Shackleton was specially appointed a temporary major on 22 July 1918. From October 1918 he served with the North Russia Expeditionary Force in the Russian Civil War under the command of Major-General (later Field Marshal Lord) Ironside, with the role of advising on the equipment and training of British forces in arctic conditions. For his "valuable services rendered in connection with Military Operations in North Russia" Shackleton was appointed an Officer of the Order of the British Empire (OBE) in the 1919 King's Birthday Honors, and was also mentioned in despatches by General Ironside. Shackleton returned to England in early March 1919, full of plans for the economic development of Northern Russia. In the midst of seeking capital, his plans foundered when Northern Russia fell to Bolshevik control. He was finally discharged from the army in October 1919, retaining his rank of major.

Final Antarctic expedition

Grave of Ernest Shackleton on South Georgia

The Shackleton–Rowett Expedition (1921–22) was Sir Ernest Shackleton's last Antarctic project, and the final episode in the Heroic Age of Antarctic Exploration. The venture, financed by John Quiller Rowett, is sometimes referred to as the Quest Expedition after its ship Quest, a converted Norwegian sealer.

Shackleton had originally intended to go to the Arctic and explore the Beaufort Sea, but this plan was abandoned when the Canadian government withheld financial support; Shackleton thereupon switched his attention to the Antarctic. Quest, smaller than any recent Antarctic exploration vessel, soon proved inadequate for its task, and progress south was delayed by its poor sailing performance and by frequent engine problems.

Before the expedition's work could properly begin, Shackleton died on board the ship, just after its arrival at the sub-Antarctic island of South Georgia.
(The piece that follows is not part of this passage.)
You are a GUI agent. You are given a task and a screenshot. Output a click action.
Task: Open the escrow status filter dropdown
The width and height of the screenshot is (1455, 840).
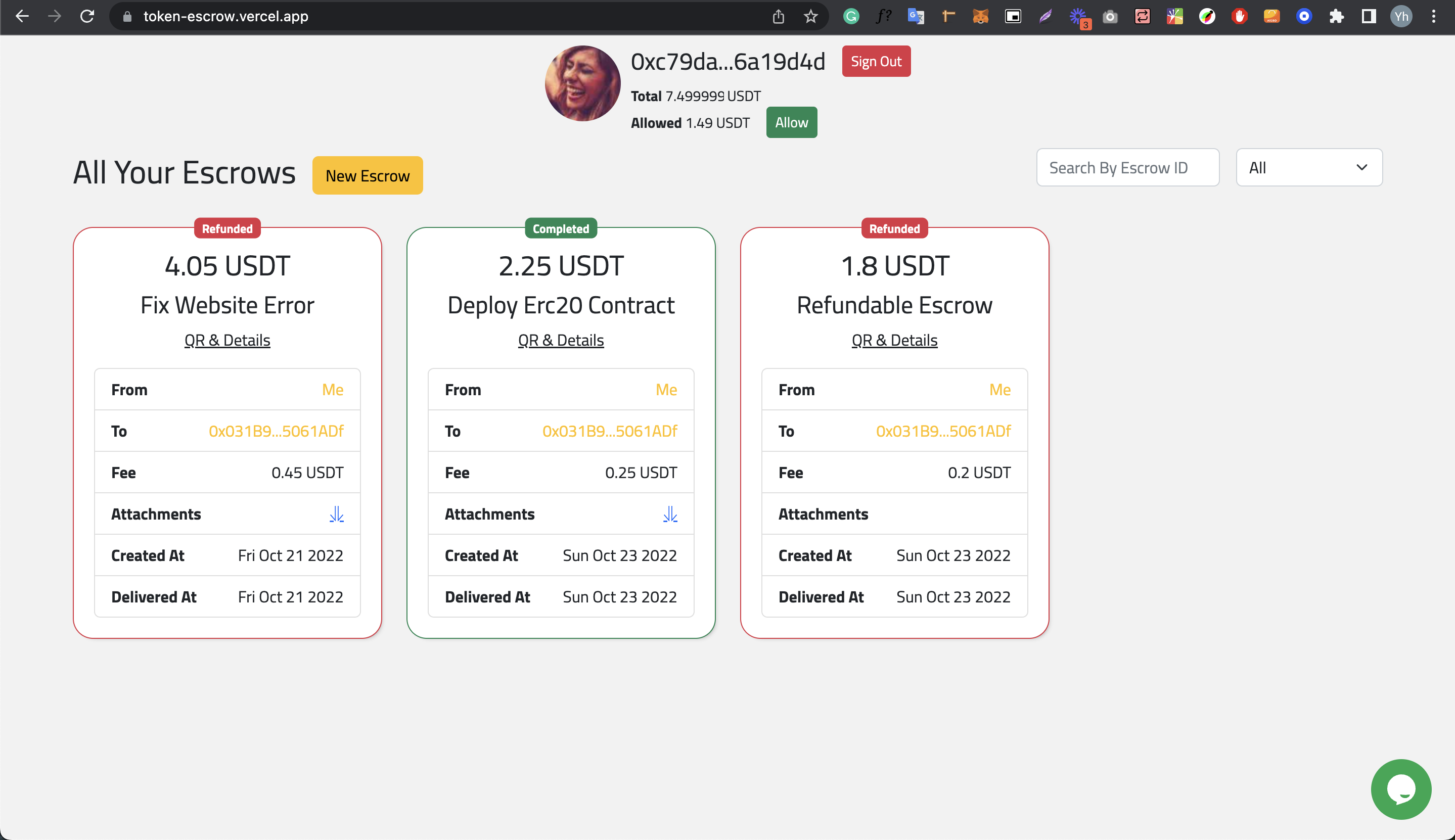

The major part of the subsequent attenuated expedition was a three-month cruise to the eastern Antarctic, under the leadership of the party's second-in-command, Frank Wild. The shortcomings of Quest were soon in evidence: slow speed, heavy fuel consumption, a tendency to roll in heavy seas, and a steady leak. The ship was unable to proceed further than longitude 20°E, well short of its easterly target, and its engine's low power coupled with its unsuitable bows was insufficient for it to penetrate southward through the pack ice.

Following several fruitless attempts, Wild returned the ship to South Georgia, on the way visiting Elephant Island where he and 21 others had been stranded after the sinking of the ship Endurance, during Shackleton's Imperial Trans-Antarctic Expedition six years earlier. Wild had thoughts of a second, more productive season in the ice, and took the ship to Cape Town for a refit. Here, in June 1922, he received a message from Rowett ordering the ship home to England, so the expedition ended quietly. The Quest voyage is not greatly regarded in the histories of polar exploration, due to the event that defines it in public memory, overshadowing its other activities: Shackleton's untimely death.

Study of diaries kept by Eric Marshall, medical officer to the 1907–09 expedition, suggests that Shackleton suffered from an atrial septal defect ("hole in the heart"), a congenital heart defect, which may have been a cause of his health problems.